▸ **WHAT THE EXERCISE ASKS**: It is required that all of the data be written out exactly.

▸ **EXERCISE MATERIALS**:
[Start of Attachment]
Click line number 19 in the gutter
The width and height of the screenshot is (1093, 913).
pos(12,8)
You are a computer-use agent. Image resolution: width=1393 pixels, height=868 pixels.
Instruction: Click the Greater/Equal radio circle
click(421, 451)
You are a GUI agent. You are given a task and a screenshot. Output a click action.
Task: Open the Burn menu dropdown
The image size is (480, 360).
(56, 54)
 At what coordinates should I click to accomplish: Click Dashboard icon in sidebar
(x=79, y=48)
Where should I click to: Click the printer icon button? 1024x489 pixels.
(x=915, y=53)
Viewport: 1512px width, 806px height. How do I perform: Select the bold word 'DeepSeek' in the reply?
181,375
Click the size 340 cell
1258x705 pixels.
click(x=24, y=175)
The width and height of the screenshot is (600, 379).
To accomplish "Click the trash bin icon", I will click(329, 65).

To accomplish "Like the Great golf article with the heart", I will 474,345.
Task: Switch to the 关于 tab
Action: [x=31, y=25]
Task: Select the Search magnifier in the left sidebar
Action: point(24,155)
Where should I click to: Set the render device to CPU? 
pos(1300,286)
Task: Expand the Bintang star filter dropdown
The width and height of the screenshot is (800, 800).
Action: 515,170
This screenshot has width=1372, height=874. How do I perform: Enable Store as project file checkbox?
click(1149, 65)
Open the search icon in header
[End of Attachment]
▸ **ANSWER SECTION**:
Click line number 19 in the gutter
The width and height of the screenshot is (1093, 913).
pos(12,8)
You are a computer-use agent. Image resolution: width=1393 pixels, height=868 pixels.
Instruction: Click the Greater/Equal radio circle
click(421, 451)
You are a GUI agent. You are given a task and a screenshot. Output a click action.
Task: Open the Burn menu dropdown
The image size is (480, 360).
(56, 54)
 At what coordinates should I click to accomplish: Click Dashboard icon in sidebar
(x=79, y=48)
Where should I click to: Click the printer icon button? 1024x489 pixels.
(x=915, y=53)
Viewport: 1512px width, 806px height. How do I perform: Select the bold word 'DeepSeek' in the reply?
181,375
Click the size 340 cell
1258x705 pixels.
click(x=24, y=175)
The width and height of the screenshot is (600, 379).
To accomplish "Click the trash bin icon", I will click(329, 65).

To accomplish "Like the Great golf article with the heart", I will 474,345.
Task: Switch to the 关于 tab
Action: [x=31, y=25]
Task: Select the Search magnifier in the left sidebar
Action: point(24,155)
Where should I click to: Set the render device to CPU? 
pos(1300,286)
Task: Expand the Bintang star filter dropdown
The width and height of the screenshot is (800, 800).
Action: 515,170
This screenshot has width=1372, height=874. How do I perform: Enable Store as project file checkbox?
click(1149, 65)
Open the search icon in header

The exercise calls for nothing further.